I love being married.
Last night was one of those wonderful precious nights where my husband and I laid in the dark talking until the early hours of the morning, our beautiful baby boy sound asleep snuggled between us. I so enjoy those times together, those fruitful discussions, those intriguing disagreements, those whispered confessions, those gentle reassurances and encouragements and affirmations.
My heart melted every time he brushed his lips against our son's forehead, each time he stroked my hair and whispered his love and thankfulness.
I fell asleep shortly before sunrise, snuggled against my best friend (sweet baby boy having been moved to my other side), feeling so loved and so at peace, knowing that there was someone who knew me so well and - for whatever crazy reason - still loves me completely.
It is so clear to me why marriage is a picture of Christ and his bride the Church. I've learned so much about the steadfast love of God since marrying this man who loves me despite my faults, forgives me when I wrong him, and seeks to serve me in whatever way he can. I delight in the same, loving him, forgiving his humanness, encouraging him, serving him, fulfilling my role as his helpmeet, his ezer, his "co-carrier of a burden", his "valiant ally".
---
__PROBLEMS AND TASKS__
#1 According to the post about marriage, when did the writer fall asleep?
#2 Decide whether each statement agrees with the post about marriage, answering yes or no and quoting the words of the post that settle it.
(a) The baby slept between the couple while they talked in the dark.
(b) The writer fell asleep well before midnight.
(c) The writer sees marriage as a picture of Christ and his bride the Church.
#3 Carry on the post about marriage from the point where it stops.

__DATA BLOCK__
---
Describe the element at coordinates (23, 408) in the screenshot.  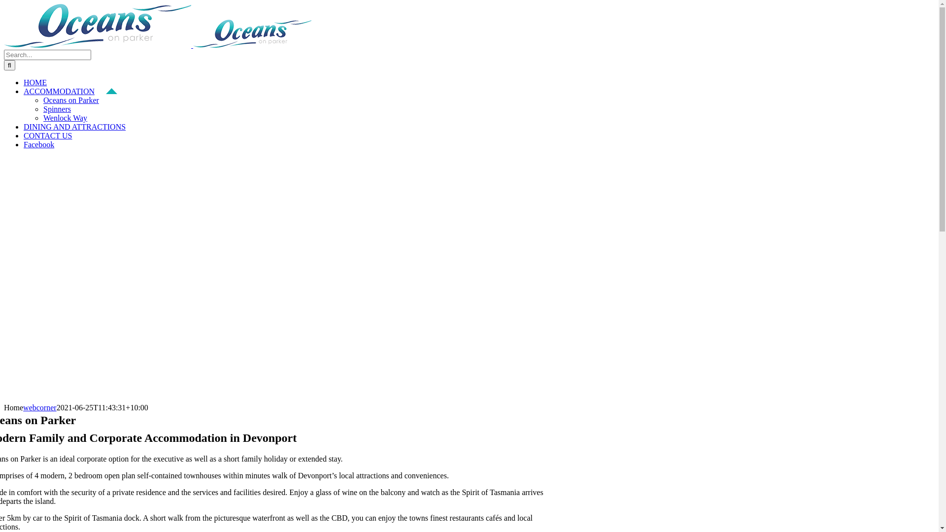
I see `'webcorner'` at that location.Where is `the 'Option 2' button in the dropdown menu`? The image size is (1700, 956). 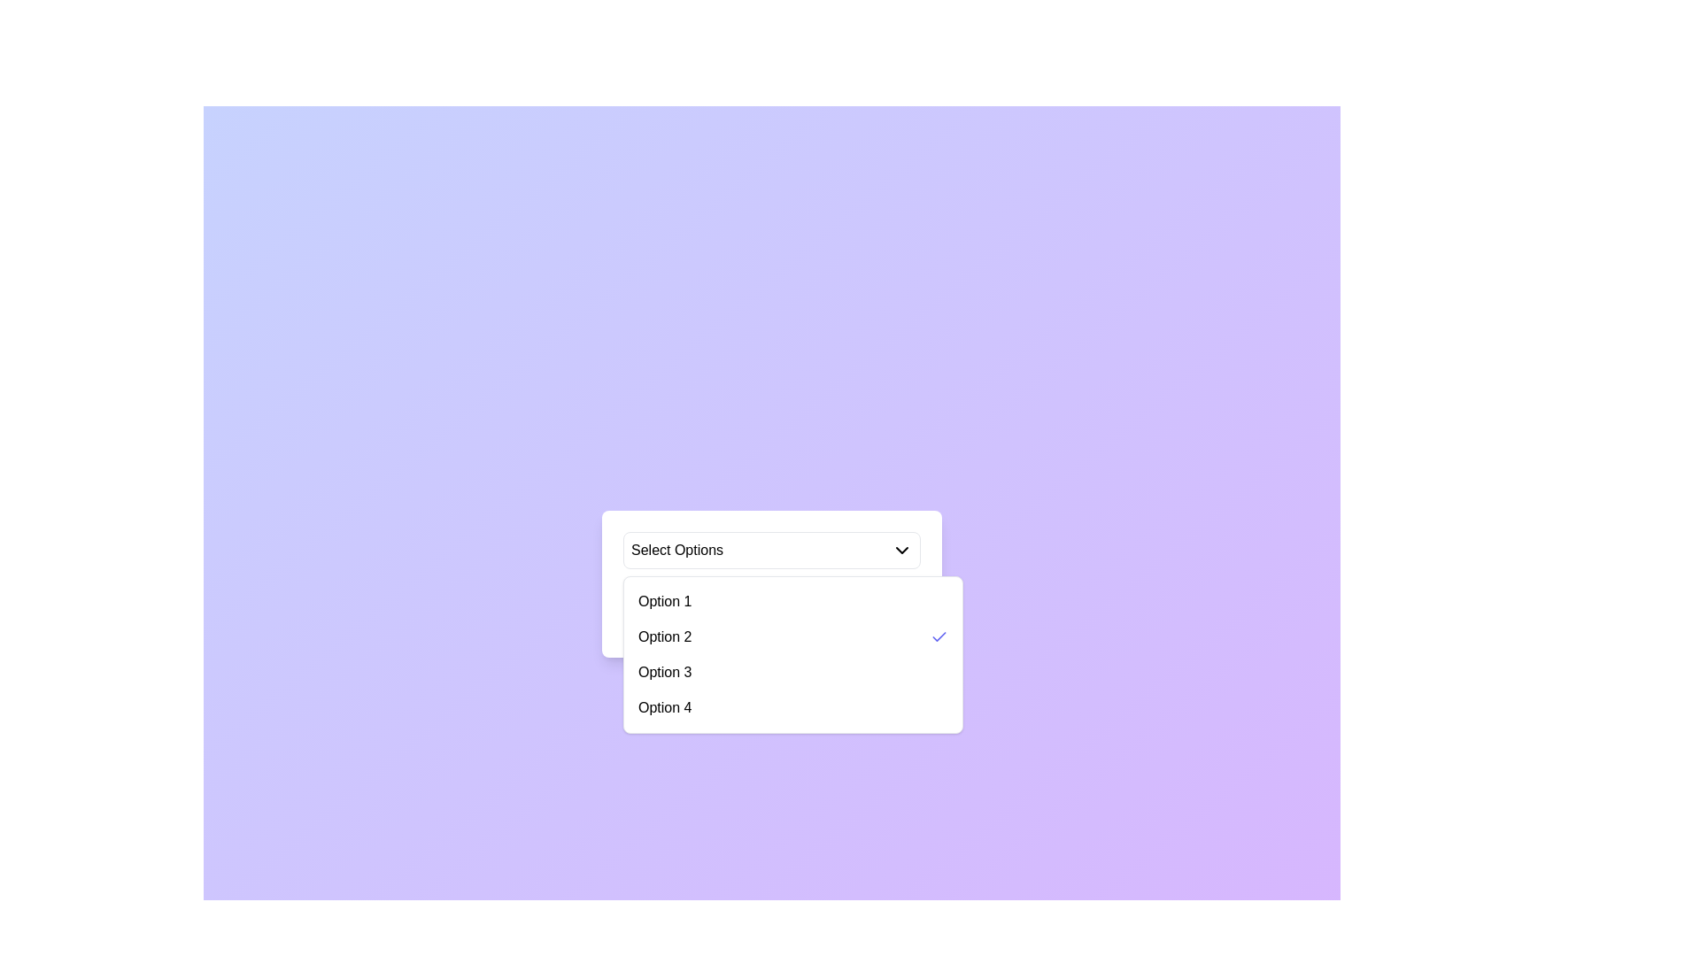 the 'Option 2' button in the dropdown menu is located at coordinates (656, 621).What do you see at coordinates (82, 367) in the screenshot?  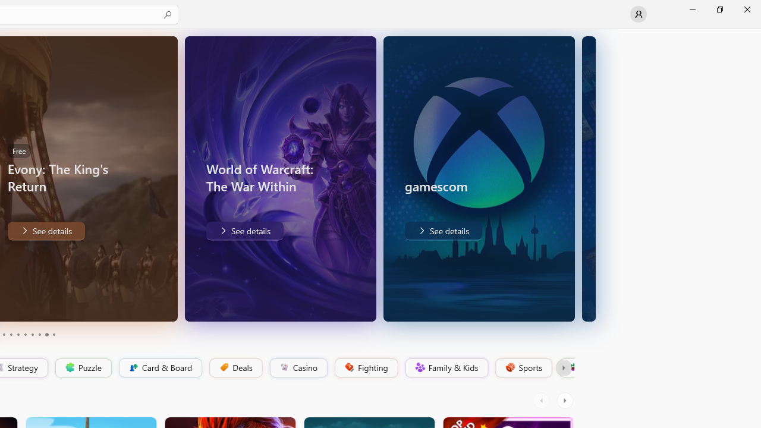 I see `'Puzzle'` at bounding box center [82, 367].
---
__TASK RESPONSES__
#1 The writer fell asleep shortly before sunrise.

#2
(a) Yes: "our beautiful baby boy sound asleep snuggled between us"
(b) No: "I fell asleep shortly before sunrise"
(c) Yes: "It is so clear to me why marriage is a picture of Christ and his bride the Church"

#3
I am so blessed to have married a man who understands true biblical marriage. Neither of us tries to "set the rules" or order the other person around. We are blessed with echad unity. Our marriage is an act of continual submission to each other, hupotasso, a voluntary attitude of giving in, cooperating, assuming responsibility, and carrying a burden. Always seeking to put the other person first - perhaps to a fault at times! *laughs* It does make deciding what to do rather difficult when we are constantly desiring the other person's happiness.
This oneness, this echad, this unity - it's breathtaking. It is so much more than I imagined it would be. It is not the ultra-conservative church's grossly diminished hierarchy that calls for mere obedience, not the matriarchy at the other end of the spectrum, and not the business partnership of so many marriages in our modern society - God's picture of marriage is so much more than any of that. And I am so grateful.
I love waking up beside this man every morning and knowing that, barring death, he'll be there again when I go to sleep that night. I love resting in the certainty that our marriage will be "until death do us part."
I love that we have such similar goals. I love our differences that force us to think, and the discussions that arise from that. I love his straightfoward honesty. I love that he values my opinions. I love the way he treats me, and I pray that I always do the same for him.
I love, too, that our marriage is so fun. We enjoy being together, we laugh hard and often, we flirt shamelessly with each other. We're pretty much sickening. It's wonderful.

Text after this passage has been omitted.